Physics can be difficult to learn, but this blog aims to help you get into physics by connecting your GCSE physics lessons with things you see in the world around you.

Thursday, 5 January 2012

Water Water Everywhere

Rain and wind, that’s all we seem to get at the moment, morning, noon and night. Wouldn’t it be nice if we could actually benefit from the elements rather than just complaining about them? This is where renewable energy generation comes in. Unlike solar power, wind and rain are more frequently abundant when we need the most power, when we’re cold during the winter.

Wind turbines and hydroelectric power (the posh name for electricity from water) stations have their origins centuries ago when windmills and watermills were both used to process grain into flour, which is where the “mill” part of the name comes from. Turning your energy source into mechanical motion is a nice and efficient way of using the energy, but there’s no way of storing it or sending it elsewhere if you have too much to use.

So turning the power of wind and water into electricity makes it much easier to share, although it’s still pretty tricky to store. Good job it seems to be windy and rainy all the time then! But how do we go about getting electricity from the wind or the rain? It’s not like you can just hang your plug out of the window and get it that way!

Remember how we learned about getting electricity from fossil fuels (previously)?

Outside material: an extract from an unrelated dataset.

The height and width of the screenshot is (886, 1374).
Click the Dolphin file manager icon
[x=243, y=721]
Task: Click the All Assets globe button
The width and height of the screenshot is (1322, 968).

Well this works just the same, but rather than burning the fossil fuel to make steam to turn the turbines, the water or the air turns them directly.

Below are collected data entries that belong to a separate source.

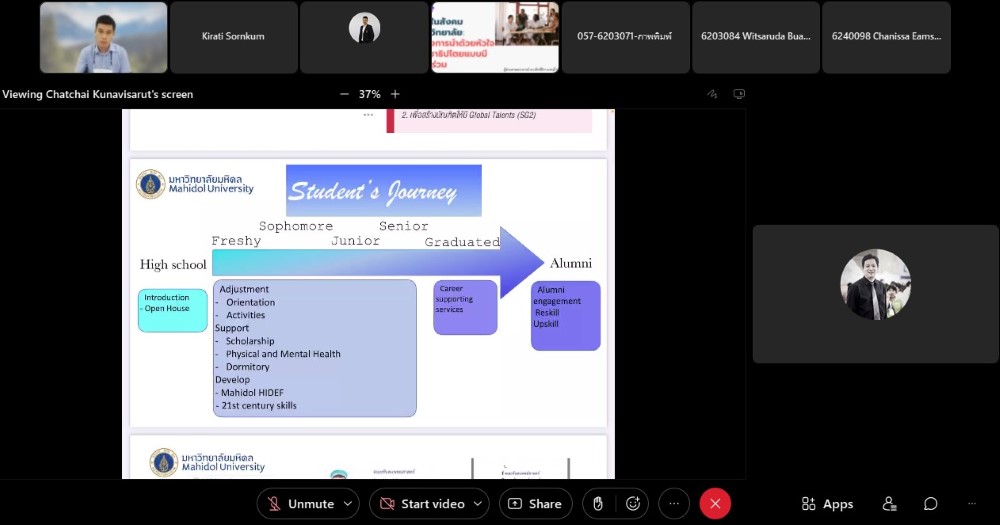The image size is (1000, 525).
Task: Zoom out the shared screen with the minus button
Action: [345, 94]
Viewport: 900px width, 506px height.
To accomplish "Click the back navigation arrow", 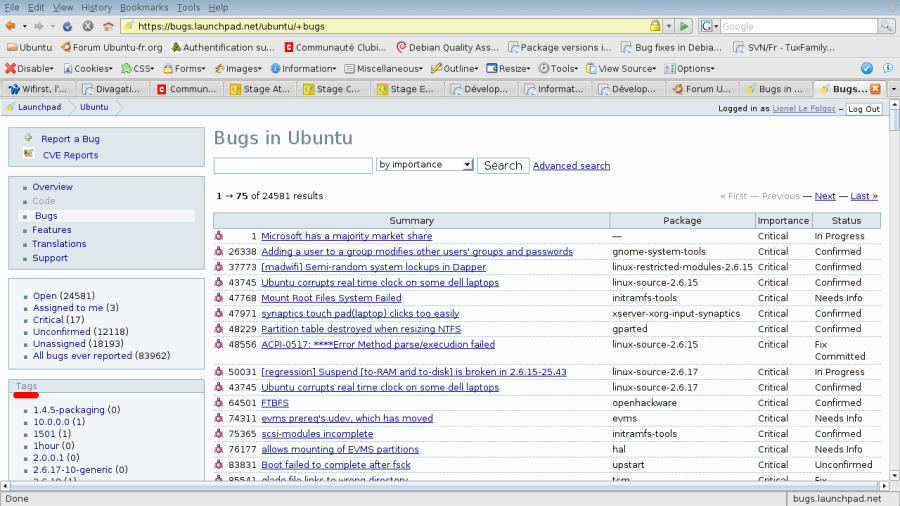I will pos(10,26).
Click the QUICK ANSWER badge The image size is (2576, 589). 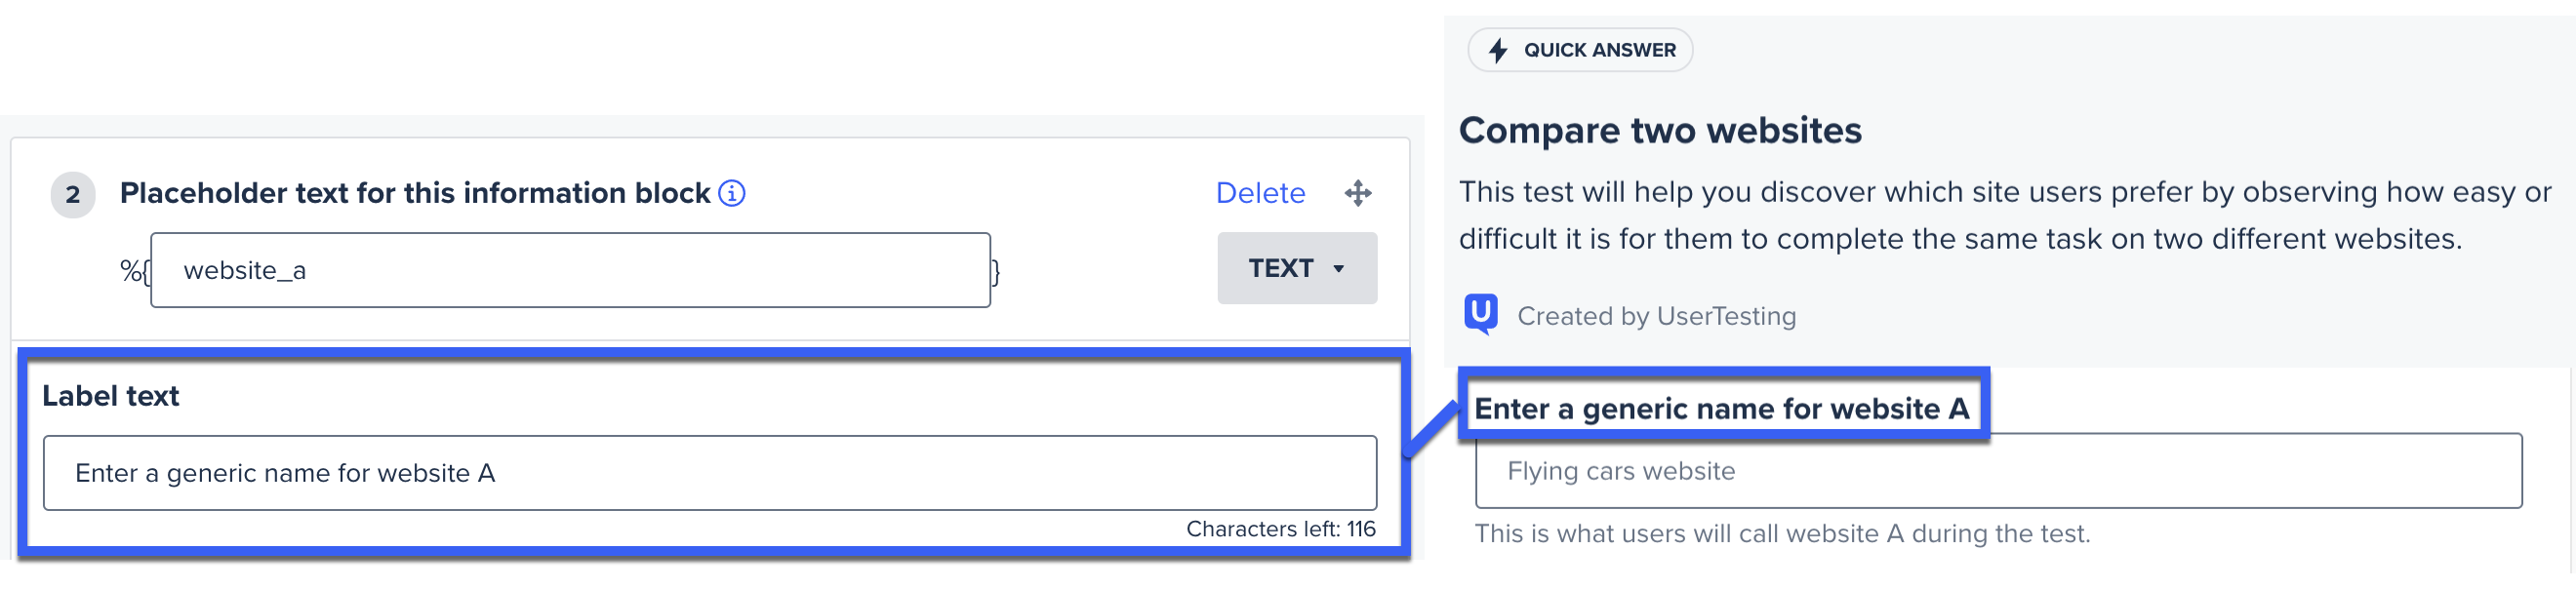point(1579,50)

This can be problematic though, because whilst you can accurately control the steam pressure when you’re burning the fuels, there are no such controls on the elements. It’s usually a trade-off between getting some power out when there’s not such a high flow, and making sure that you don’t have the turbines running too fast when the winds are howling or the water is racing.

Wind turbines are often geared towards moderate winds, so you’ll notice that sometimes when it’s too windy that the turbines are switched off. This is partly for health and safety but also because they just can’t cope when the gusts are really racing, but they can generate electricity in all but the most still conditions.

Water is easier to control, because you can build dams, but that can get costly and people don’t tend to like it when you flood the valley that they live in! There are also many more types of water powered electricity generators, with things like power from the tides, underwater currents in the sea, and storm water becoming increasingly likely to be a big player in the future of renewable energy.